GIVEN DATA: Begin

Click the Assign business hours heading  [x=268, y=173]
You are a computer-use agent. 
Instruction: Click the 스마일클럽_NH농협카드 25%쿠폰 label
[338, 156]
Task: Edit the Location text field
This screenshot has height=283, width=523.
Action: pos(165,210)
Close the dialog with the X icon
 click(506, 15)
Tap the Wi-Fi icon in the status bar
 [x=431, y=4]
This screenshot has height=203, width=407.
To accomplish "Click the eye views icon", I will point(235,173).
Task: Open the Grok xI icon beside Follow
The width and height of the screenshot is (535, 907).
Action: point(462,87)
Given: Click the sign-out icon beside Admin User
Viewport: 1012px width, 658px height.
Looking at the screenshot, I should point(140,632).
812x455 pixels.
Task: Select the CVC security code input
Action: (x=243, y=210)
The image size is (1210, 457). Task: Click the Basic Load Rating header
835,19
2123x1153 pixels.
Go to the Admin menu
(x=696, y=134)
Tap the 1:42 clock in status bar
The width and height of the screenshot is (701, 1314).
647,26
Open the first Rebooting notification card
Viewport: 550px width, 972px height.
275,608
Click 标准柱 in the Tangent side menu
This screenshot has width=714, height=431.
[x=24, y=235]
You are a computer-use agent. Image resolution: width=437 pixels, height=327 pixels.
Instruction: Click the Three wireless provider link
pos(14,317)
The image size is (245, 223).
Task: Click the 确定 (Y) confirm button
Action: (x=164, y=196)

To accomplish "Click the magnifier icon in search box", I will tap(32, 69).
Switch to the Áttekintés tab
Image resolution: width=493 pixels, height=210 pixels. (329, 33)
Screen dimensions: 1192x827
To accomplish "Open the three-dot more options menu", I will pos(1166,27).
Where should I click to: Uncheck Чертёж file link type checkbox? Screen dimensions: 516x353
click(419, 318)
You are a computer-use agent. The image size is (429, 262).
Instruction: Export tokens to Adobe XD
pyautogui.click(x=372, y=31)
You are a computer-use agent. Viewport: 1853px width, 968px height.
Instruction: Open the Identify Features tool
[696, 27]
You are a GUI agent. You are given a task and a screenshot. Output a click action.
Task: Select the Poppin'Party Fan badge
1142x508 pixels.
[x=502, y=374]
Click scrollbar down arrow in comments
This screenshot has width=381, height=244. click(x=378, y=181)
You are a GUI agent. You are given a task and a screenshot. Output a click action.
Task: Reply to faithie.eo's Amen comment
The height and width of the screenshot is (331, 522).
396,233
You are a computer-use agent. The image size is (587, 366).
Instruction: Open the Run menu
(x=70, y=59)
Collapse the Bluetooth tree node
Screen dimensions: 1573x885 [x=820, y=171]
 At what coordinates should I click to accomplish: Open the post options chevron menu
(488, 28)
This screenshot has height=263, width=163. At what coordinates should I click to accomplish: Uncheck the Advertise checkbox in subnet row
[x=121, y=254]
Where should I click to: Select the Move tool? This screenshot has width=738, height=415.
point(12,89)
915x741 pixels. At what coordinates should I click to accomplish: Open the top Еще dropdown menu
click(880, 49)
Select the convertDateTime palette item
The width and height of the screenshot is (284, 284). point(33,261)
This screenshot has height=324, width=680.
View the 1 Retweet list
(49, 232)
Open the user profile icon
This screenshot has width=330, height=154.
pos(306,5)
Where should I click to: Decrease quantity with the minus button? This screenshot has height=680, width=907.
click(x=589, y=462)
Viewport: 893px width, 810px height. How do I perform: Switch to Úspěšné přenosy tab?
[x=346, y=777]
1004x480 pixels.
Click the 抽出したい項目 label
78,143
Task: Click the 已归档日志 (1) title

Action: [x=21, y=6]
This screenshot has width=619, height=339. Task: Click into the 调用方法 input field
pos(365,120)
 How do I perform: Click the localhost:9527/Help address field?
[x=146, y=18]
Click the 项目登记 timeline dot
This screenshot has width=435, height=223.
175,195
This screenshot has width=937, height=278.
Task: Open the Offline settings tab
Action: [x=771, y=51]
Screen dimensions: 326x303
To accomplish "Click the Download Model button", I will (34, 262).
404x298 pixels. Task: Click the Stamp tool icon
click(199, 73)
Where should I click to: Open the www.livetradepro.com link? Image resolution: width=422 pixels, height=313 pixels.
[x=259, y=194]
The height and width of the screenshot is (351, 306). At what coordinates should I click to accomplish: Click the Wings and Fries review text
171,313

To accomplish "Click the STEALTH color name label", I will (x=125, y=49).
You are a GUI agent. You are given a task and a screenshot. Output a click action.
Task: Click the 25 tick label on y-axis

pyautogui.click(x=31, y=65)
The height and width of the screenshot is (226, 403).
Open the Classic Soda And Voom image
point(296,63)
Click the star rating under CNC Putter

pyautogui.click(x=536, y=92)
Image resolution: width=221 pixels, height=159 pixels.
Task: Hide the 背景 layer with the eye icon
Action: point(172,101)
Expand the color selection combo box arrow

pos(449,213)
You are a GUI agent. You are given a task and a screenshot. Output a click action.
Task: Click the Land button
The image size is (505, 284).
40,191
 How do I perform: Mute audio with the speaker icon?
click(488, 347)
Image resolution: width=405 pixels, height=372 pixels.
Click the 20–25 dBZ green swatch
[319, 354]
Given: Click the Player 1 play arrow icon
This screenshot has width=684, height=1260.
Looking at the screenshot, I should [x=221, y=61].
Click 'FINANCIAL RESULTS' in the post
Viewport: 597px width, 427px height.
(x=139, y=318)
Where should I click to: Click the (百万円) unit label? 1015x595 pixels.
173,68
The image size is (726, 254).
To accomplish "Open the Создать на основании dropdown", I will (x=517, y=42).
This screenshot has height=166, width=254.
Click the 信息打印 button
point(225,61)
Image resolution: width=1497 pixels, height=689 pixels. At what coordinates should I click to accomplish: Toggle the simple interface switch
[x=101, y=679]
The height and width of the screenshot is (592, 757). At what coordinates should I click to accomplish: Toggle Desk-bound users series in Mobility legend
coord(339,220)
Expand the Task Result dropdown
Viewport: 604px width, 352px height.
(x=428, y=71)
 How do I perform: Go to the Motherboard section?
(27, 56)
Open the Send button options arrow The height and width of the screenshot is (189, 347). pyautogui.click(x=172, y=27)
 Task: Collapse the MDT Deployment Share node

GIVEN DATA: End

AIM OF THE TASK
The data above is to be restated line for line, word for word.

EXPECTED ANSWER
Click the Assign business hours heading  [x=268, y=173]
You are a computer-use agent. 
Instruction: Click the 스마일클럽_NH농협카드 25%쿠폰 label
[338, 156]
Task: Edit the Location text field
This screenshot has height=283, width=523.
Action: pos(165,210)
Close the dialog with the X icon
 click(506, 15)
Tap the Wi-Fi icon in the status bar
 [x=431, y=4]
This screenshot has height=203, width=407.
To accomplish "Click the eye views icon", I will point(235,173).
Task: Open the Grok xI icon beside Follow
The width and height of the screenshot is (535, 907).
Action: point(462,87)
Given: Click the sign-out icon beside Admin User
Viewport: 1012px width, 658px height.
Looking at the screenshot, I should point(140,632).
812x455 pixels.
Task: Select the CVC security code input
Action: (x=243, y=210)
The image size is (1210, 457). Task: Click the Basic Load Rating header
835,19
2123x1153 pixels.
Go to the Admin menu
(x=696, y=134)
Tap the 1:42 clock in status bar
The width and height of the screenshot is (701, 1314).
647,26
Open the first Rebooting notification card
Viewport: 550px width, 972px height.
275,608
Click 标准柱 in the Tangent side menu
This screenshot has width=714, height=431.
[x=24, y=235]
You are a computer-use agent. Image resolution: width=437 pixels, height=327 pixels.
Instruction: Click the Three wireless provider link
pos(14,317)
The image size is (245, 223).
Task: Click the 确定 (Y) confirm button
Action: (x=164, y=196)

To accomplish "Click the magnifier icon in search box", I will tap(32, 69).
Switch to the Áttekintés tab
Image resolution: width=493 pixels, height=210 pixels. (329, 33)
Screen dimensions: 1192x827
To accomplish "Open the three-dot more options menu", I will pos(1166,27).
Where should I click to: Uncheck Чертёж file link type checkbox? Screen dimensions: 516x353
click(419, 318)
You are a computer-use agent. The image size is (429, 262).
Instruction: Export tokens to Adobe XD
pyautogui.click(x=372, y=31)
You are a computer-use agent. Viewport: 1853px width, 968px height.
Instruction: Open the Identify Features tool
[696, 27]
You are a GUI agent. You are given a task and a screenshot. Output a click action.
Task: Select the Poppin'Party Fan badge
1142x508 pixels.
[x=502, y=374]
Click scrollbar down arrow in comments
This screenshot has width=381, height=244. click(x=378, y=181)
You are a GUI agent. You are given a task and a screenshot. Output a click action.
Task: Reply to faithie.eo's Amen comment
The height and width of the screenshot is (331, 522).
396,233
You are a computer-use agent. The image size is (587, 366).
Instruction: Open the Run menu
(x=70, y=59)
Collapse the Bluetooth tree node
Screen dimensions: 1573x885 [x=820, y=171]
 At what coordinates should I click to accomplish: Open the post options chevron menu
(488, 28)
This screenshot has height=263, width=163. At what coordinates should I click to accomplish: Uncheck the Advertise checkbox in subnet row
[x=121, y=254]
Where should I click to: Select the Move tool? This screenshot has width=738, height=415.
point(12,89)
915x741 pixels. At what coordinates should I click to accomplish: Open the top Еще dropdown menu
click(880, 49)
Select the convertDateTime palette item
The width and height of the screenshot is (284, 284). point(33,261)
This screenshot has height=324, width=680.
View the 1 Retweet list
(49, 232)
Open the user profile icon
This screenshot has width=330, height=154.
pos(306,5)
Where should I click to: Decrease quantity with the minus button? This screenshot has height=680, width=907.
click(x=589, y=462)
Viewport: 893px width, 810px height. How do I perform: Switch to Úspěšné přenosy tab?
[x=346, y=777]
1004x480 pixels.
Click the 抽出したい項目 label
78,143
Task: Click the 已归档日志 (1) title

Action: [x=21, y=6]
This screenshot has width=619, height=339. Task: Click into the 调用方法 input field
pos(365,120)
 How do I perform: Click the localhost:9527/Help address field?
[x=146, y=18]
Click the 项目登记 timeline dot
This screenshot has width=435, height=223.
175,195
This screenshot has width=937, height=278.
Task: Open the Offline settings tab
Action: [x=771, y=51]
Screen dimensions: 326x303
To accomplish "Click the Download Model button", I will (34, 262).
404x298 pixels. Task: Click the Stamp tool icon
click(199, 73)
Where should I click to: Open the www.livetradepro.com link? Image resolution: width=422 pixels, height=313 pixels.
[x=259, y=194]
The height and width of the screenshot is (351, 306). At what coordinates should I click to accomplish: Click the Wings and Fries review text
171,313

To accomplish "Click the STEALTH color name label", I will (x=125, y=49).
You are a GUI agent. You are given a task and a screenshot. Output a click action.
Task: Click the 25 tick label on y-axis

pyautogui.click(x=31, y=65)
The height and width of the screenshot is (226, 403).
Open the Classic Soda And Voom image
point(296,63)
Click the star rating under CNC Putter

pyautogui.click(x=536, y=92)
Image resolution: width=221 pixels, height=159 pixels.
Task: Hide the 背景 layer with the eye icon
Action: point(172,101)
Expand the color selection combo box arrow

pos(449,213)
You are a GUI agent. You are given a task and a screenshot. Output a click action.
Task: Click the Land button
The image size is (505, 284).
40,191
 How do I perform: Mute audio with the speaker icon?
click(488, 347)
Image resolution: width=405 pixels, height=372 pixels.
Click the 20–25 dBZ green swatch
[319, 354]
Given: Click the Player 1 play arrow icon
This screenshot has width=684, height=1260.
Looking at the screenshot, I should [x=221, y=61].
Click 'FINANCIAL RESULTS' in the post
Viewport: 597px width, 427px height.
(x=139, y=318)
Where should I click to: Click the (百万円) unit label? 1015x595 pixels.
173,68
The image size is (726, 254).
To accomplish "Open the Создать на основании dropdown", I will (x=517, y=42).
This screenshot has height=166, width=254.
Click the 信息打印 button
point(225,61)
Image resolution: width=1497 pixels, height=689 pixels. At what coordinates should I click to accomplish: Toggle the simple interface switch
[x=101, y=679]
The height and width of the screenshot is (592, 757). At what coordinates should I click to accomplish: Toggle Desk-bound users series in Mobility legend
coord(339,220)
Expand the Task Result dropdown
Viewport: 604px width, 352px height.
(x=428, y=71)
 How do I perform: Go to the Motherboard section?
(27, 56)
Open the Send button options arrow The height and width of the screenshot is (189, 347). pyautogui.click(x=172, y=27)
 Task: Collapse the MDT Deployment Share node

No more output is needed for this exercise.